There is a brief appearance by Mrs Twolumps serving coffee with full silly walk (Carol Cleveland in the Hollywood Bowl version). The result of her style of walking is that no coffee is left in the cups by the time she puts them down on the desk. In the Hollywood Bowl version, Carol Cleveland accidentally (or possibly intentionally) hops next to Cleese and spills some of the coffee on him during the sketch.
As the years went by amid repeated requests to do the sketch, Cleese found it increasingly difficult to perform these walks. He'd say, when told about a new Python Tour, "I'm not doing silly walks."
Some right-wing inspired observers claimed to see in this sketch a satire of government projects. But it should be noted that in the book The Pythons, members of the troupe indicated that they considered the whole scene nothing more than pure silliness. Cleese in particular seems discouraged that so many fans consider it the troupe's "best" sketch.
John Hopkins, Cleese's former Director of Studies at Downing College, Cambridge, has suggested that the inspiration for the sketch came as a result of Cleese's time studying there, where the uneven, slippery and ill-supported gravel paths of the college domus often force undergraduates to navigate carefully around frequently-formed puddles and pot-holes with an amusing, broad and 'silly' stride[citation needed]. However, this explanation is highly unlikely, as the sketch was written by Terry Jones and Michael Palin, who were educated at Oxford University.
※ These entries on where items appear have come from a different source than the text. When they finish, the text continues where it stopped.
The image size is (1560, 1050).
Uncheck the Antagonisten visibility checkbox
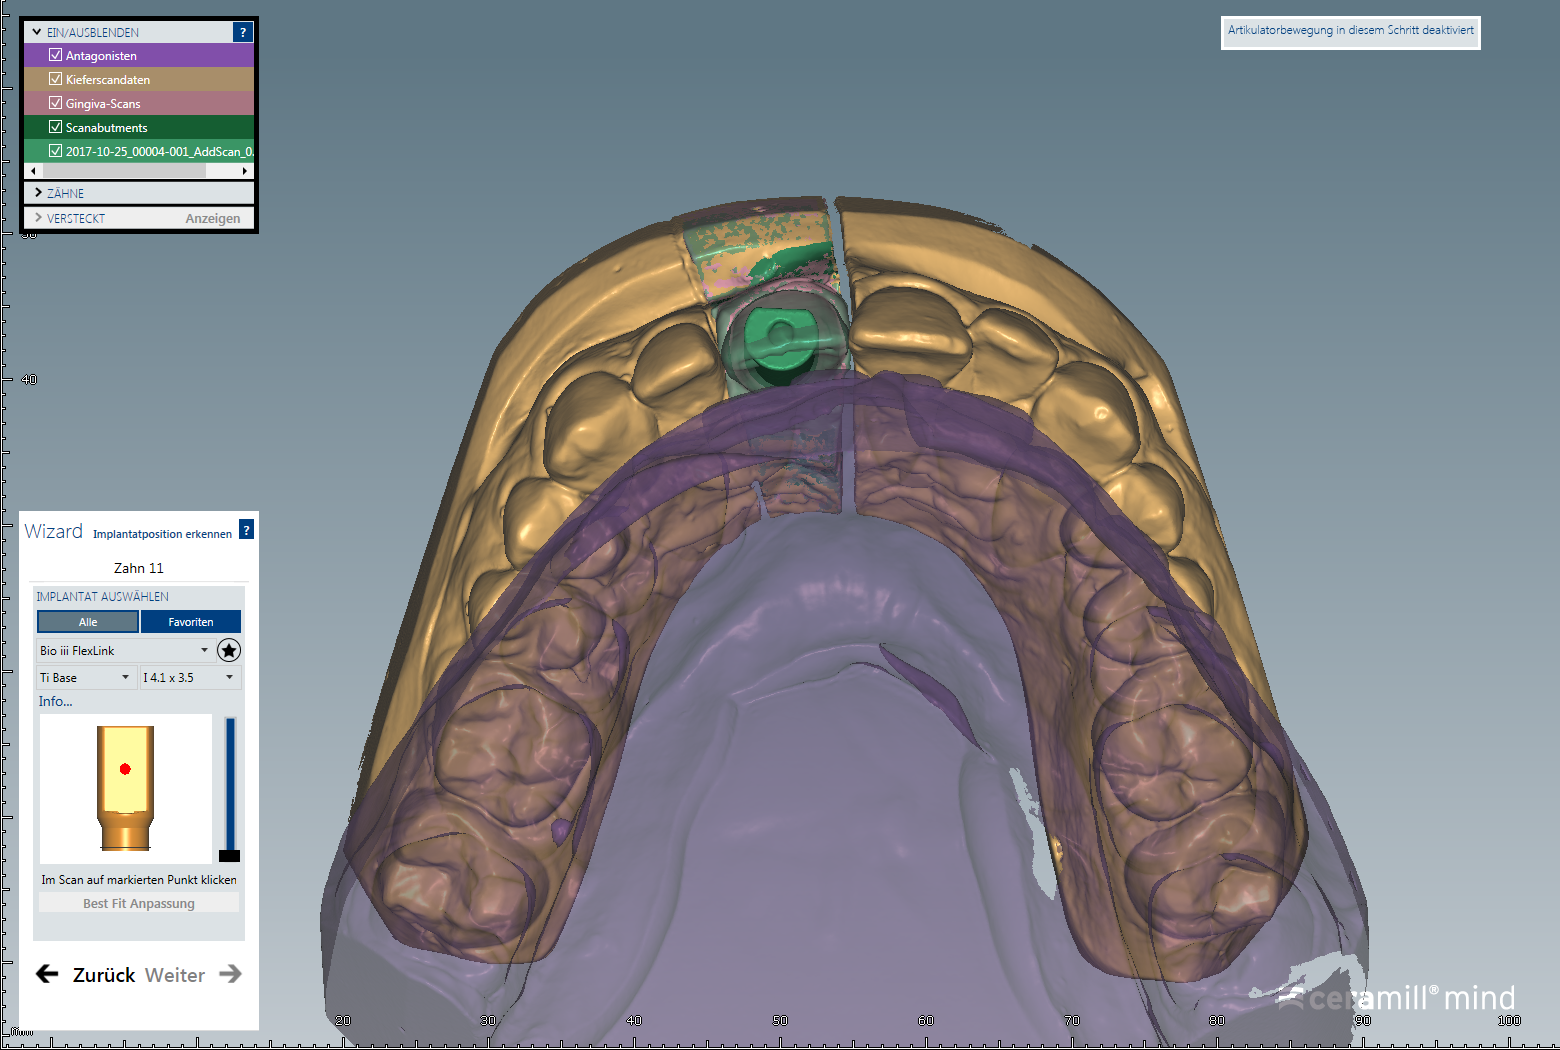(56, 55)
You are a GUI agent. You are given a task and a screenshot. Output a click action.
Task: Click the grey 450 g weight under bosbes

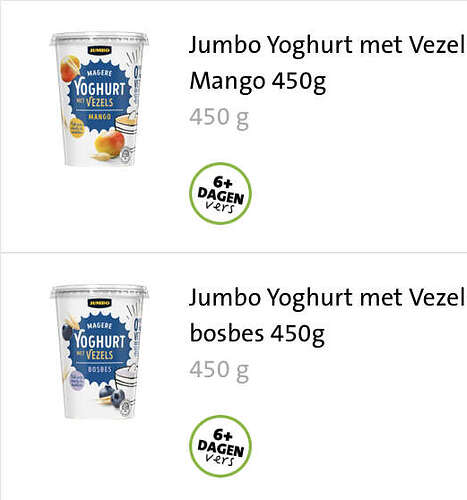pyautogui.click(x=219, y=370)
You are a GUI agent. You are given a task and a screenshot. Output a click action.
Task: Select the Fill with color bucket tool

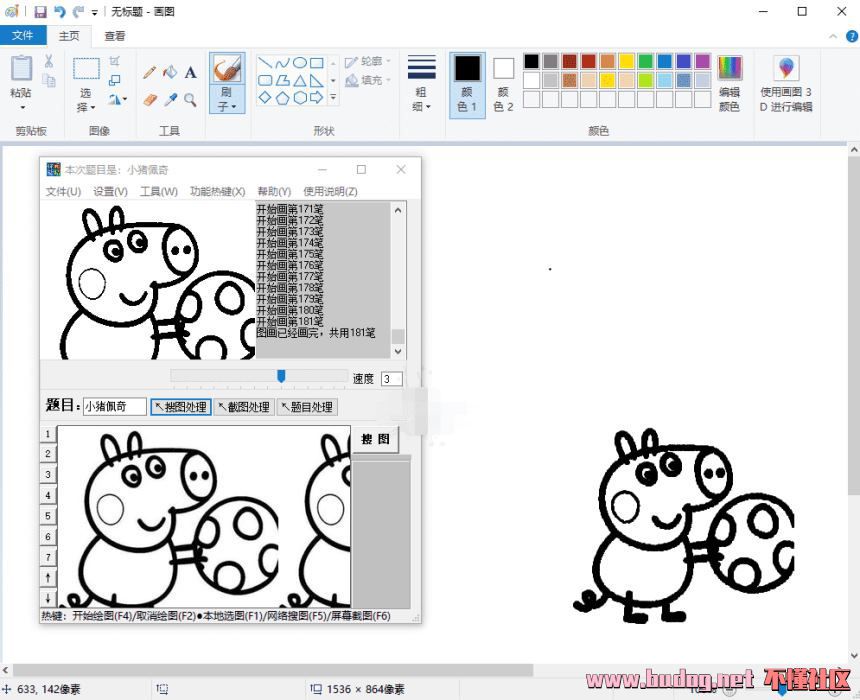pos(170,72)
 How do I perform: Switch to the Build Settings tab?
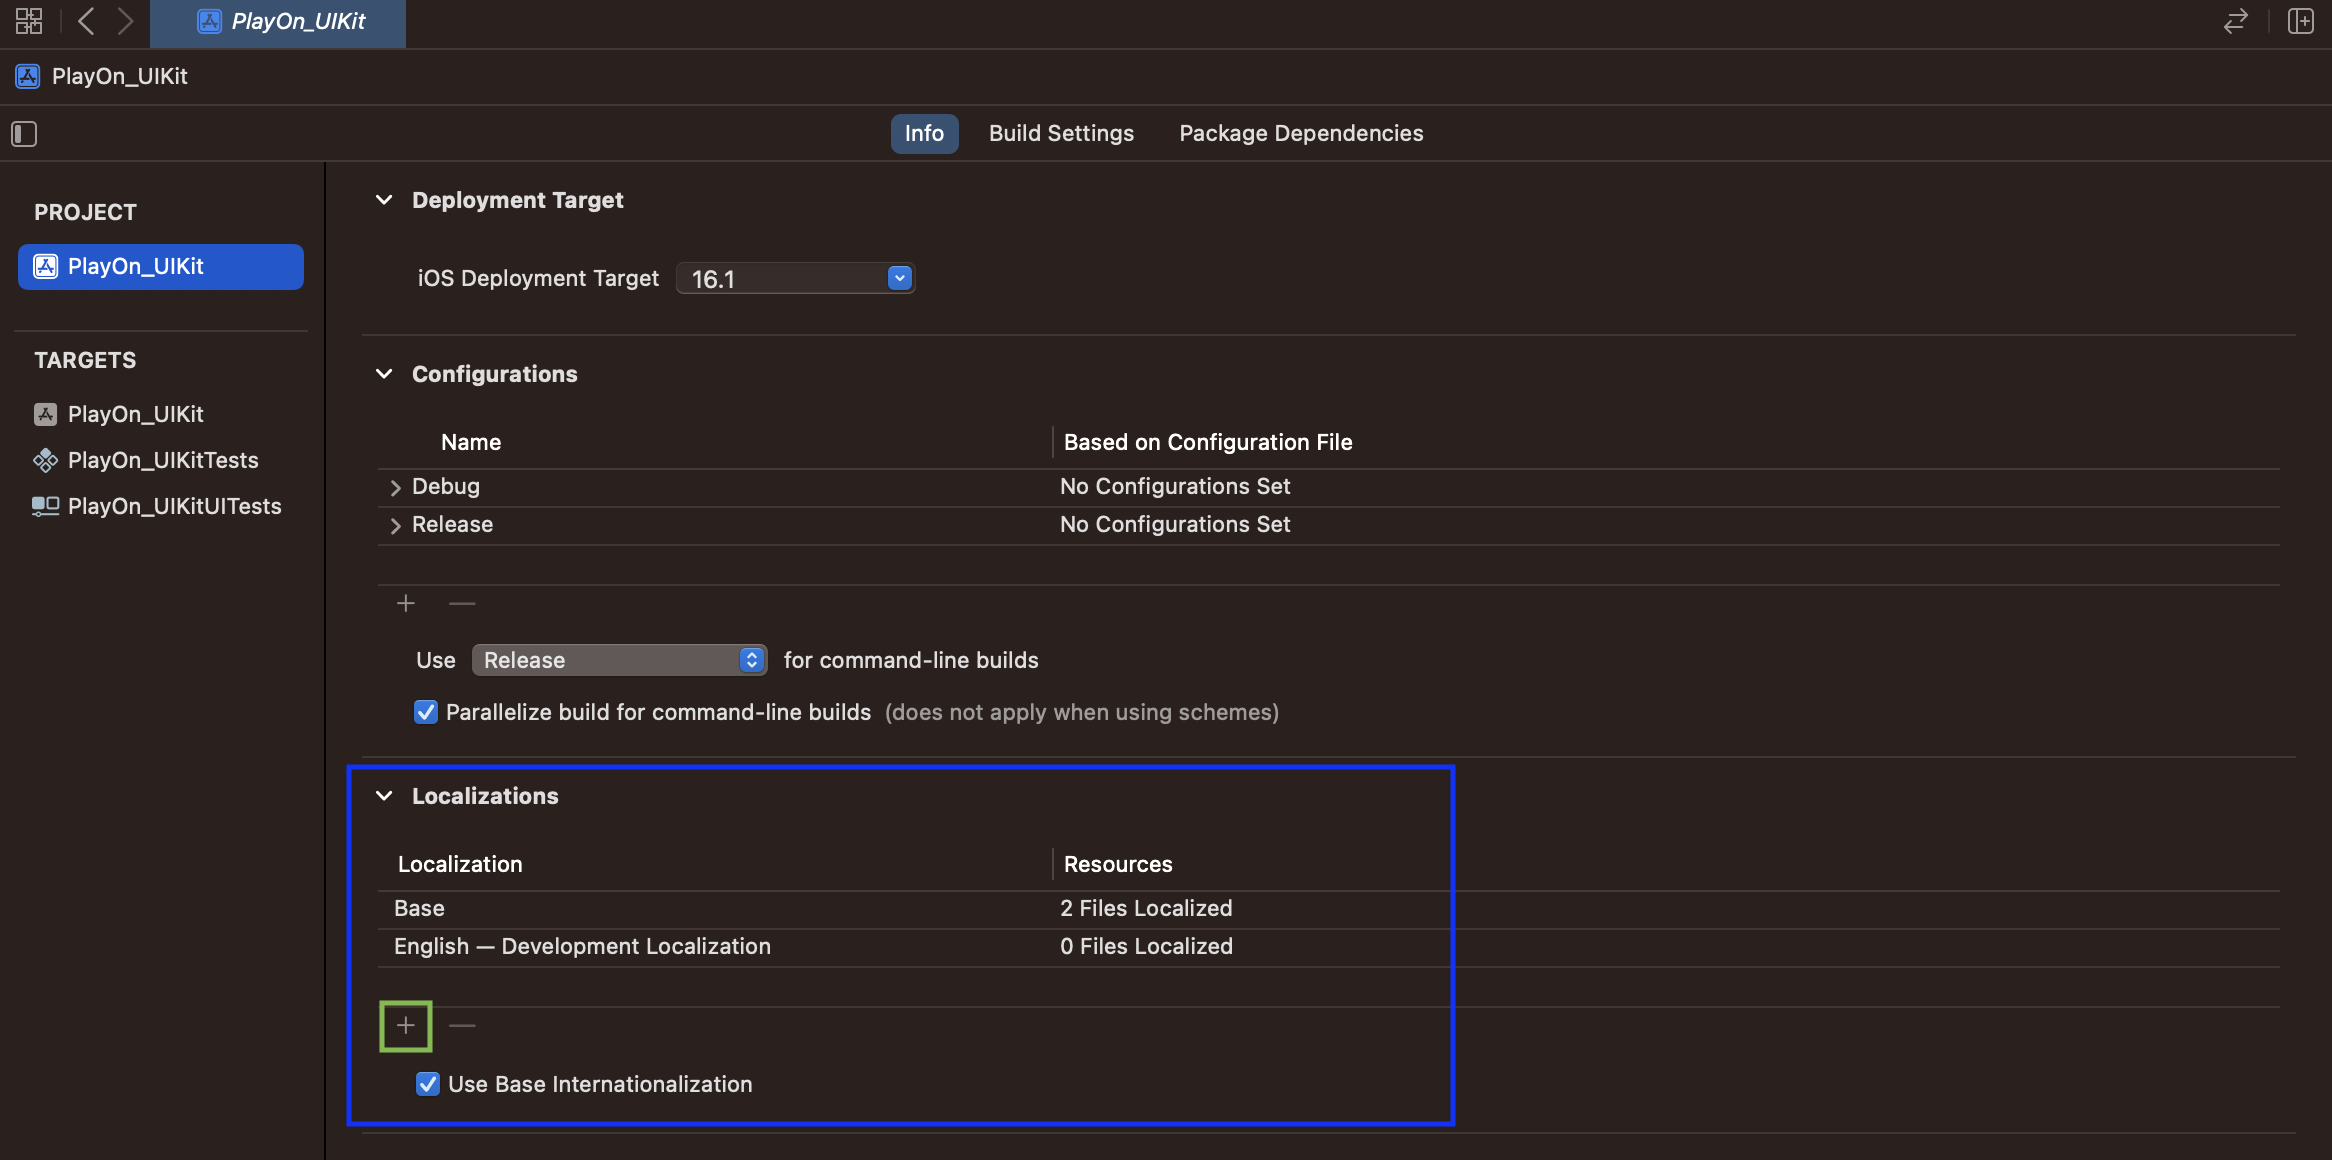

Chapter 5 of G. K. Chesterton's 1904 work The Club of Queer Trades may be a source for this sketch. Titled "The Noticeable Conduct of Professor Chadd," the chapter describes the sudden, odd behaviour of an ethnologist who is an "authority on the relations of savages to language." Professor Chadd refuses to speak to anyone and will only hop and dance around in his garden, kicking his legs in a fantastic manner, convincing his household that he has gone mad. In fact, as Basil Grant, the hero of the book deduces, Chadd has invented a new language expressed through dance. Grant then arranges for the government to pay Chadd a research endowment of 800 pounds per year until his new language can be decoded.